◆ Instructions for the task
All lines from the one that contains "219x176 pixels." to the end of the data must be retyped exactly. Pictures are not retyped.

◆ Information shown
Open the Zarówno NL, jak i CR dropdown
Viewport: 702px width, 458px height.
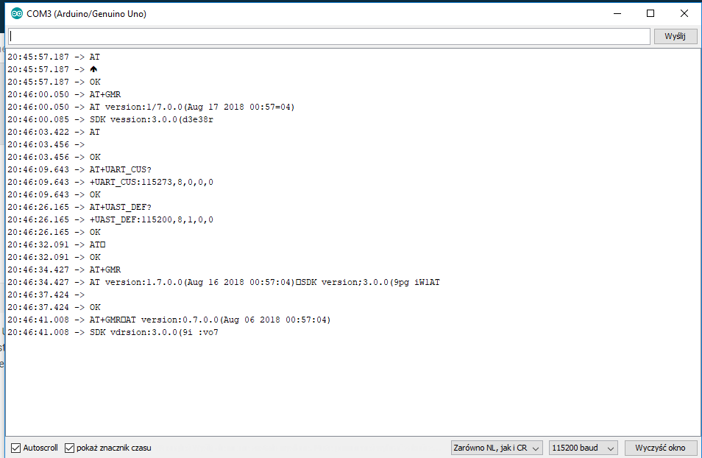pos(497,448)
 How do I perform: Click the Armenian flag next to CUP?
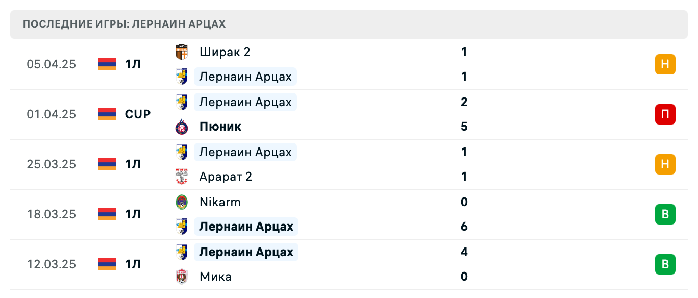106,114
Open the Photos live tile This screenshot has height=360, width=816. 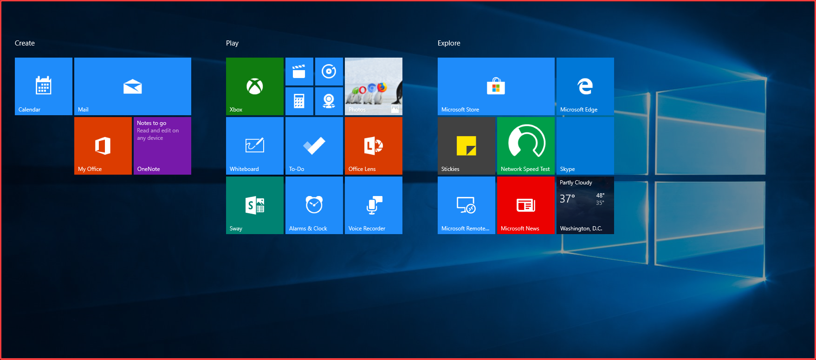click(373, 86)
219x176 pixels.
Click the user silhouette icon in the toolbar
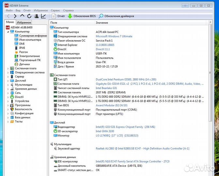pos(36,16)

◆ Task answer
219x176 pixels.
Click the user silhouette icon in the toolbar
pos(36,16)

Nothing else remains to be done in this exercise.